- Directed by: Feroz Mohammed
- Written by: Feroz
- Produced by: Vijayalakshmi Ahathian
- Starring: Krishna Anandhi
- Cinematography: Arvi
- Edited by: Prabaahar
- Music by: R. H. Vikram
- Production company: Tea Time Talks Production
- Distributed by: Auraa Cinemas
- Release date: 14 July 2017;
- Running time: 150 minutes
- Country: India
- Language: Tamil

= Pandigai =

2017 Tamil action thriller film by Feroz Mohammed

Pandigai is a 2017 Indian Tamil-language action thriller film written and directed by debutant Feroz and produced by his wife Vijayalakshmi Ahathian. The film stars Krishna and Anandhi, while Saravanan, Pandi, Karunas, Madhusudhan Rao, and Arjai play supporting roles.
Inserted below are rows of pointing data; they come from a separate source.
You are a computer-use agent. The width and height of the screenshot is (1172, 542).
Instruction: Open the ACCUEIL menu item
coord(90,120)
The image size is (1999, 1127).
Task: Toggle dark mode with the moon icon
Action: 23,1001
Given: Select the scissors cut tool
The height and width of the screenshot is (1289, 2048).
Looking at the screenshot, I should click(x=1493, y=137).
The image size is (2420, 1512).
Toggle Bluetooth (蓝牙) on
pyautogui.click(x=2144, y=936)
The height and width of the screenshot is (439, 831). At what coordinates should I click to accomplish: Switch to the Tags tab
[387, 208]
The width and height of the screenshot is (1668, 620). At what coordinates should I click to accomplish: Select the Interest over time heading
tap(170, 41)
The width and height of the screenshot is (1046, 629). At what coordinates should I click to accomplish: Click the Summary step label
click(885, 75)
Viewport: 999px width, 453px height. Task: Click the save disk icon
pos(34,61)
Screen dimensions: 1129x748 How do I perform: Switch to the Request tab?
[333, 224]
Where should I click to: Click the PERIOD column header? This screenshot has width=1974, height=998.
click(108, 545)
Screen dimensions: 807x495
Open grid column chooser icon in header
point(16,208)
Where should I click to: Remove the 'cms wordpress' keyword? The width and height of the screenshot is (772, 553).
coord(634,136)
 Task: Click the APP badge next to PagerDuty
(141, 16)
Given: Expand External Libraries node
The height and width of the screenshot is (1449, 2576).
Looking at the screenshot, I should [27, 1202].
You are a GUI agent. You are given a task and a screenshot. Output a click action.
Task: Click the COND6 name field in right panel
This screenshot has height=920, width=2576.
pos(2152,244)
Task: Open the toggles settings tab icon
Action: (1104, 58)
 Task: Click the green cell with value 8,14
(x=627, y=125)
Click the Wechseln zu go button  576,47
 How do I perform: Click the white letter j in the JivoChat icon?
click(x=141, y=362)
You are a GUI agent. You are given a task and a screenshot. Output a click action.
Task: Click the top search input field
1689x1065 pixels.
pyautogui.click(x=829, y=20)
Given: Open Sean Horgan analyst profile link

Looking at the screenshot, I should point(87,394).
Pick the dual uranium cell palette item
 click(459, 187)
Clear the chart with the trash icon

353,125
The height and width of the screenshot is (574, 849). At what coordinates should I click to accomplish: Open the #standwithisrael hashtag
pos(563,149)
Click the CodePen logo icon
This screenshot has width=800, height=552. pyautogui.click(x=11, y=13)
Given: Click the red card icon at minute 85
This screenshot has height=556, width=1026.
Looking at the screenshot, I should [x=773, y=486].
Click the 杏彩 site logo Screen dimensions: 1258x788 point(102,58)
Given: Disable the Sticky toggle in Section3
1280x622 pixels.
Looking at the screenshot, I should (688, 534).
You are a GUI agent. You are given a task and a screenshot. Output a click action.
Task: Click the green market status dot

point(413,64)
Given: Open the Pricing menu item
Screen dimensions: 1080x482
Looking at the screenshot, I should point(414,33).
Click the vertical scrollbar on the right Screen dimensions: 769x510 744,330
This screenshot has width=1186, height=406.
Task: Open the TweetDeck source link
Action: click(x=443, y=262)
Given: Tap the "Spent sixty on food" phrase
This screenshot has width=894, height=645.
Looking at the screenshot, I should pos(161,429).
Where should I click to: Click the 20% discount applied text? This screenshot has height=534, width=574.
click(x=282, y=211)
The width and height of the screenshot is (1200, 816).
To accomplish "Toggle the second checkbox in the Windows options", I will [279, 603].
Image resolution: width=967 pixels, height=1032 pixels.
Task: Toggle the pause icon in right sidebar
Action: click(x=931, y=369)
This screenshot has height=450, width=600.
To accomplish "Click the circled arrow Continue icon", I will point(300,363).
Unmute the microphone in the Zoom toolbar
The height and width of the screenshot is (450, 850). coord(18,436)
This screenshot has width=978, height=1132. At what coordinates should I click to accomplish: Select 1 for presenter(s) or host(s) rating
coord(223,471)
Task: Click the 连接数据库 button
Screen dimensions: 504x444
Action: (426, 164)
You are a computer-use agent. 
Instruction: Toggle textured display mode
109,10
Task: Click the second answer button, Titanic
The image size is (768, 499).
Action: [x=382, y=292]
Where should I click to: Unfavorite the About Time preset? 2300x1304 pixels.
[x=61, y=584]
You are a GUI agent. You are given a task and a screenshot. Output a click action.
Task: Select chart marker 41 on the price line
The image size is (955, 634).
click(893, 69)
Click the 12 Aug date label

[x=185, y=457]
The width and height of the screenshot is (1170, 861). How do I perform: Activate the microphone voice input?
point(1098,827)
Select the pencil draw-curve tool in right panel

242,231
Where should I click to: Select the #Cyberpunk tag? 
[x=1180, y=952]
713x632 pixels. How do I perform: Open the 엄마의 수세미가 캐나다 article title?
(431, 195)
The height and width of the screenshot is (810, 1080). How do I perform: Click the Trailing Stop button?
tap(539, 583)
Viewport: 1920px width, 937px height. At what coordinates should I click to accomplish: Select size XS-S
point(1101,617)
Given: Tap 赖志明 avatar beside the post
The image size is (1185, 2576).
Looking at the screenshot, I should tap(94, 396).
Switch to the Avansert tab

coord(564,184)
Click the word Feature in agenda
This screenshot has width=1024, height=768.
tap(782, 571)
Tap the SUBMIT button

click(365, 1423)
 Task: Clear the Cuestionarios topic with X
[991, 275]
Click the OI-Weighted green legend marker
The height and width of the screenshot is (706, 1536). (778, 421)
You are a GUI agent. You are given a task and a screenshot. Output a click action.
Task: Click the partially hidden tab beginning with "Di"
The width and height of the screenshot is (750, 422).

The music was composed by R. H. Vikram with cinematography by Aravind. The film was released on 14 July 2017 and received positive reviews from critics.

== Plot ==
Velu is a waiter at a holiday resort in Chennai who wants to make enough money to pay for his working permit to work abroad. However, he has had a traumatic childhood. After the death of his parents, his uncle and aunt sent him to boarding school, where he was initially bullied. In order to survive in the new, harsh environment, he learns to fight to protect himself. As a young adult, he moves to the city to start a new life. As poor, single, and young men, Velu and his roommate, Tirupathi, face many hardships in the city. They eventually meet Muni, an agent for an underground fight club. After seeing Velu win a fight at a bar, Muni introduces him to the ruthless owner of the fight club, Natwar Dada. Velu slowly rises up the ranks and becomes one of the city's best underground fighters. Velu then meets a girl named Kavya and plans to stop fighting in order to be with her, but first, he needs to make enough money to escape his current life. Velu also needs money to get his house back. Together, they hatch a plan to rig Velu's next fight with Victor, the city's top underground fighter. However, things do not quite turn out as planned.

== Production ==
The makers of the film initially narrated the script to Vikram Prabhu, but his unavailability meant that Krishna was signed on to play the lead role, with Nithin Sathya and Karunas selected to essay supporting roles. Pandigai began shoot in early June 2015, with Anandhi added to the cast to play the heroine. Nithin Sathya essays the role of Mundhiri Settu. Release of this movie is postponed from 7 July 2017 to a week later 14 July 2017.

== Release ==
The satellite rights of the film were sold to Vasanth TV. Baradwaj Rangan of Film Companion wrote "Midway, Pandigai changes genre. It becomes a heist movie. Instead of settling down with the (oft-told) story of a fighter, why not give us the (oft-shown) mechanics of a heist? Double the genre and halve the clichés."